→ **Work request**
Leave the pictures out and print every record below exactly as it stands.

>>>>

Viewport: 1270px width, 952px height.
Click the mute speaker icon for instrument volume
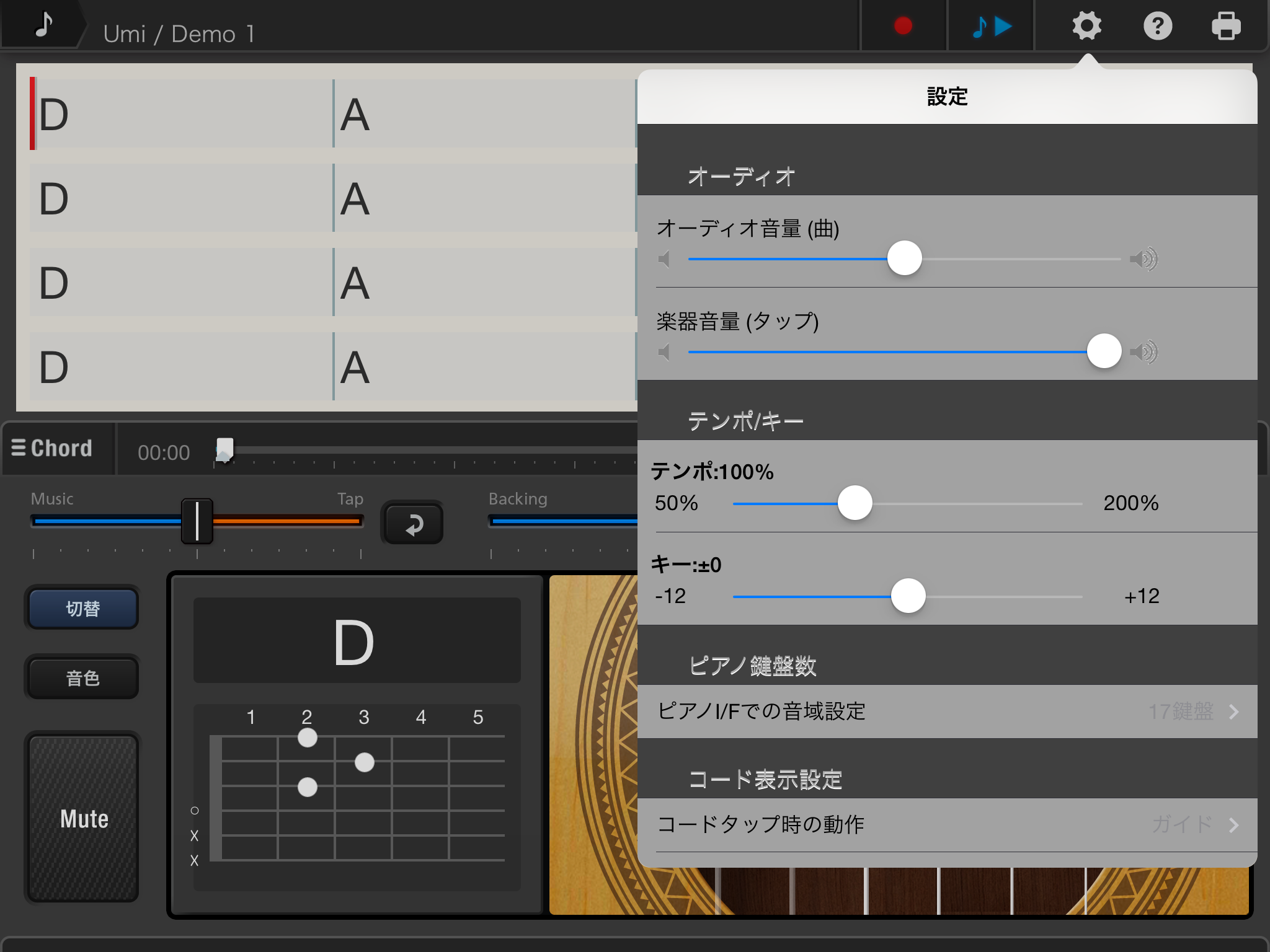coord(665,352)
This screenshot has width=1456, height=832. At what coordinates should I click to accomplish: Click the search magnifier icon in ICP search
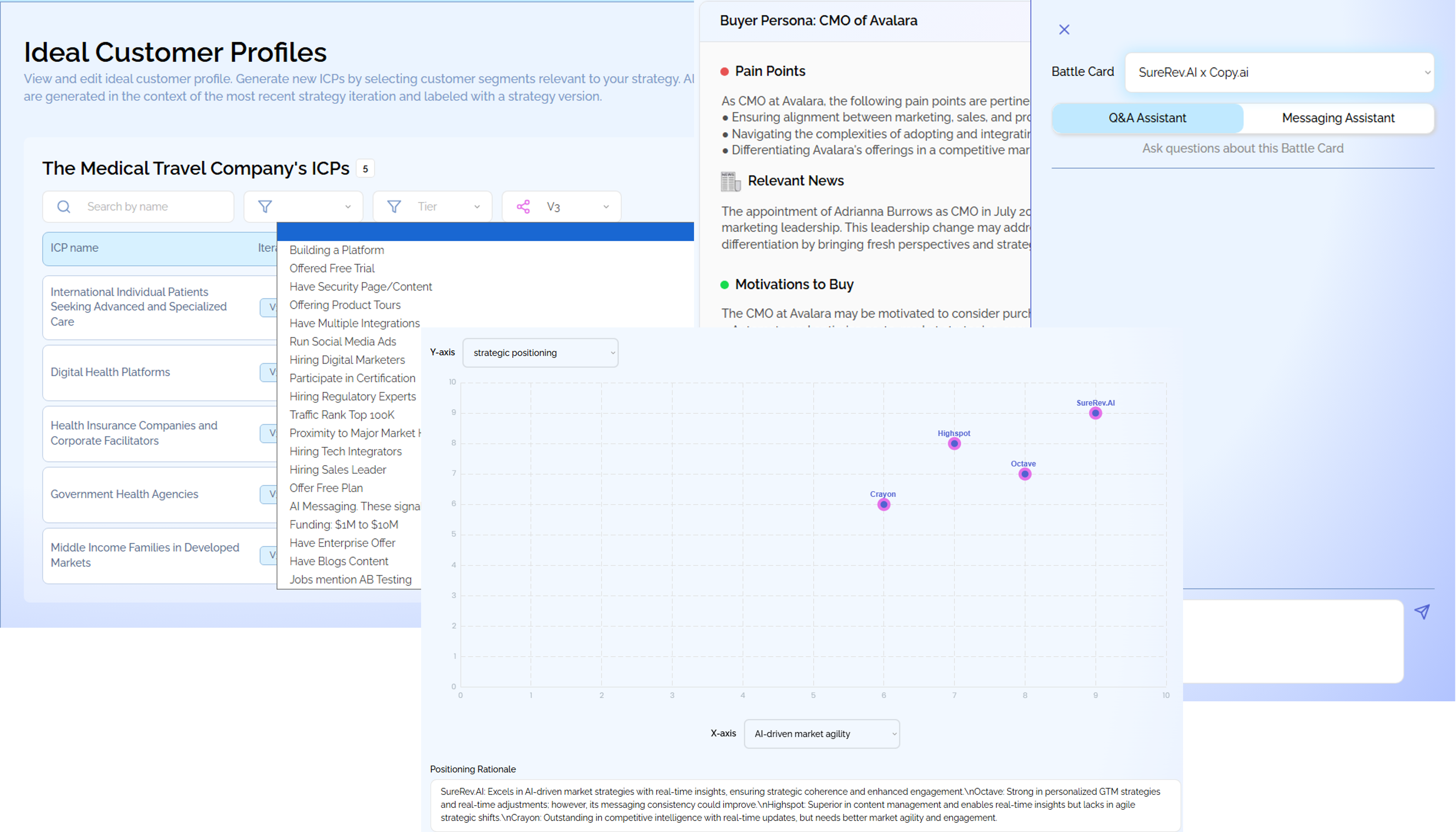tap(63, 206)
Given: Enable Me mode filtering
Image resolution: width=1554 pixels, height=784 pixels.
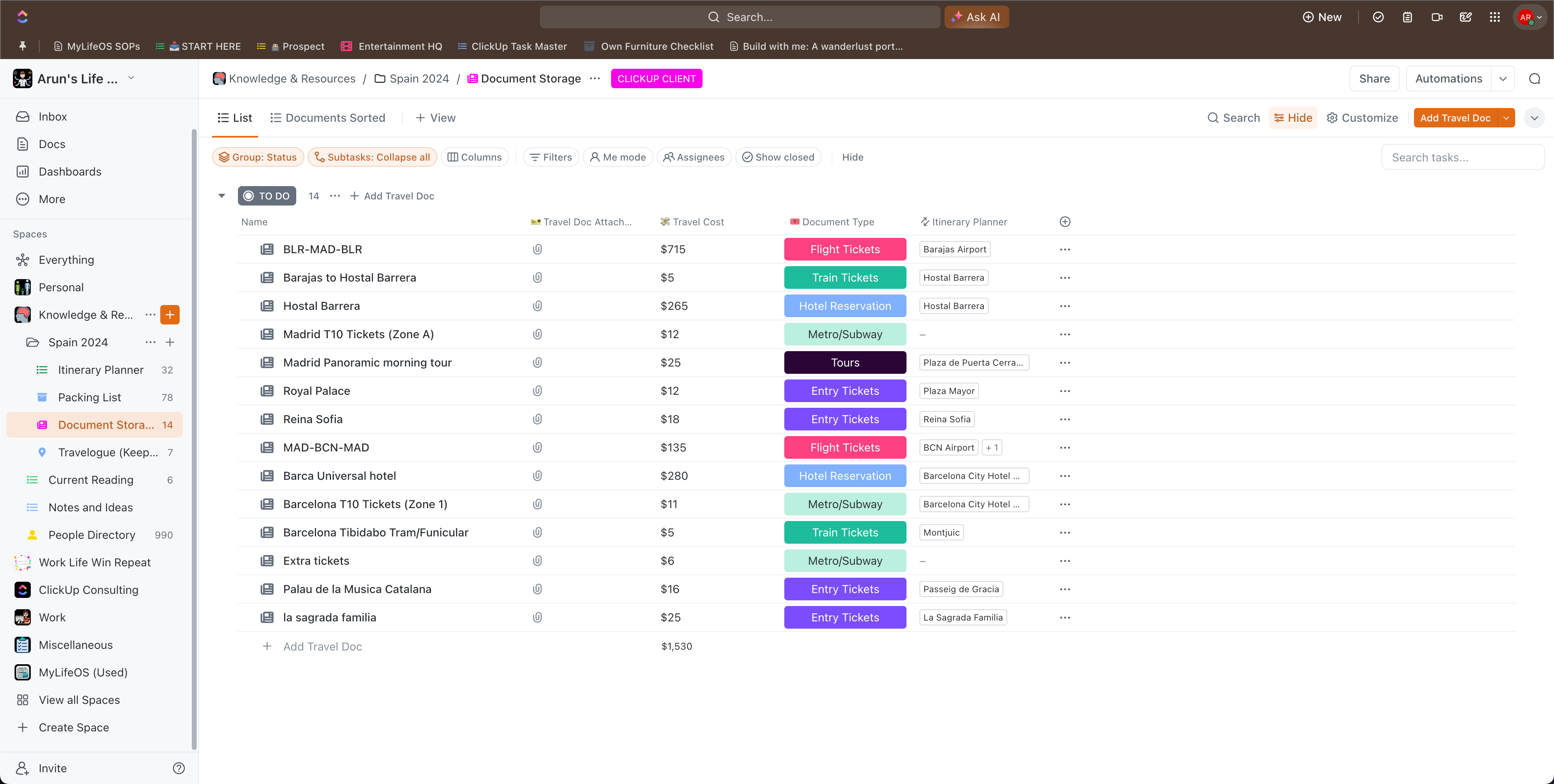Looking at the screenshot, I should click(x=617, y=157).
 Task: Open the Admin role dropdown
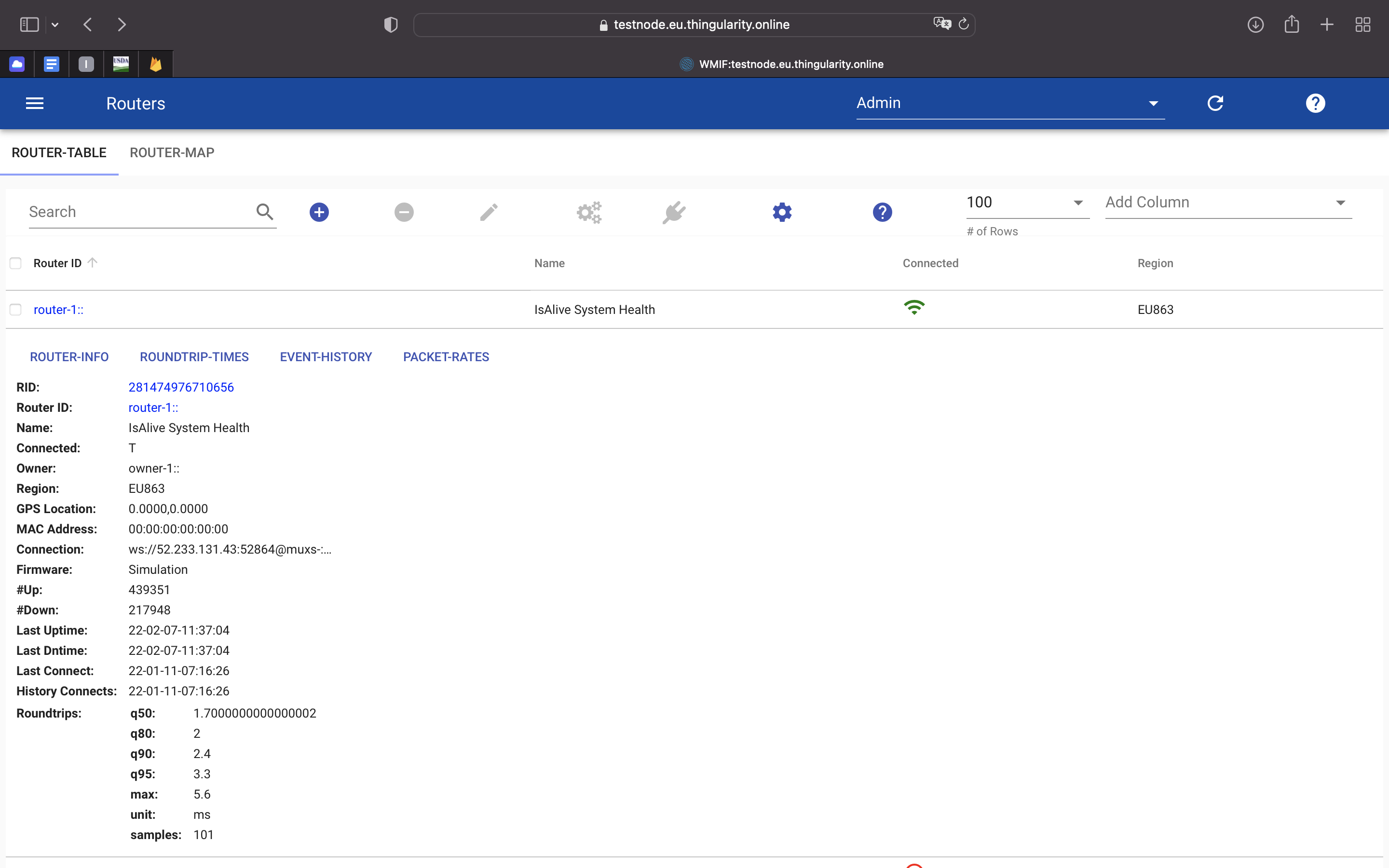1009,103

<<<<

→ **Response box**
Viewport: 1270px width, 952px height.
Click the mute speaker icon for instrument volume
coord(665,352)
This screenshot has width=1456, height=832. At what coordinates should I click to accomplish: Click the search magnifier icon in ICP search
tap(63, 206)
Given: Enable Me mode filtering
Image resolution: width=1554 pixels, height=784 pixels.
Looking at the screenshot, I should click(x=617, y=157).
 Task: Open the Admin role dropdown
1009,103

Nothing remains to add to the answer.